Sunday, November 14, 2010

Life Vol. 60

I can’t believe how much has happened this year. It seems my struggles are getting harder but I do not give up. I left so many things untaken care of and they are all piling up, one by one drowning me…

We can all see our future ahead of us because of the choices that we make. If you decide to do something, you will know the outcome. Although there is unpredictability that plays a factor, mostly everything can be foreseen.

Now I’m sitting here on the verge of a BIG change and many choices will have to be made. Things will be revealed and relationships will change, I know that for a fact. There is nothing I can do but hold myself steadfast as I make the choices that are in front of me now. It’s a scary thing… change… but this change I hope will be for the better.
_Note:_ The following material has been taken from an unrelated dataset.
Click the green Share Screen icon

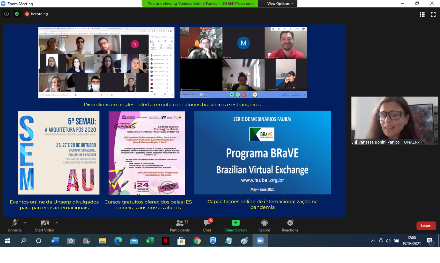click(235, 223)
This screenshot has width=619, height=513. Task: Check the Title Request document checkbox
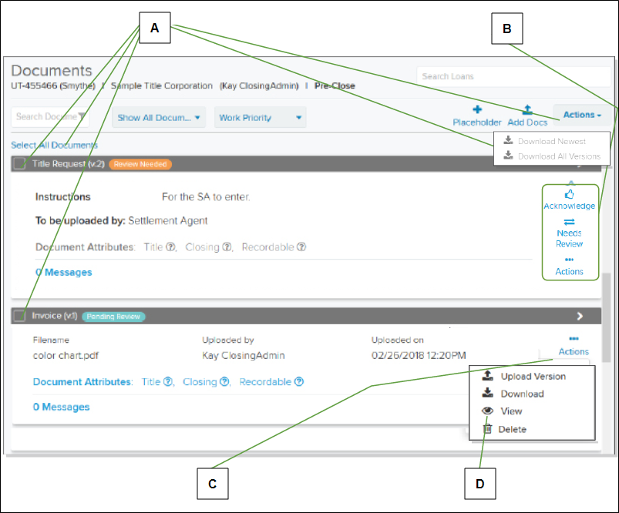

I am utterly hopeful for the changes that will come but I wish not to get my hopes up TOO high. I hate falling after hoping so much… Although there is uncertainty in the air, I welcome the change. Frankly I’m a little scared and you ask why? Because I will have to make a choice that I have been thinking about for a VERY long time… and I know it’s going to change everything. I do not want to say I want to hope for the best because honestly I don’t know where that choice will take me… it’s one of those things that fall into the category of the unforseen.

I can’t even begin to summarize the events that have happened this year. It was another rollercoaster of ups and downs. As usual though, I am grateful for the people that I have met and the experiences that I take with me. I never regret meeting one single person in my life because I always learn something new from different people. If I feel I’m lucky enough, I will become a better person because of that.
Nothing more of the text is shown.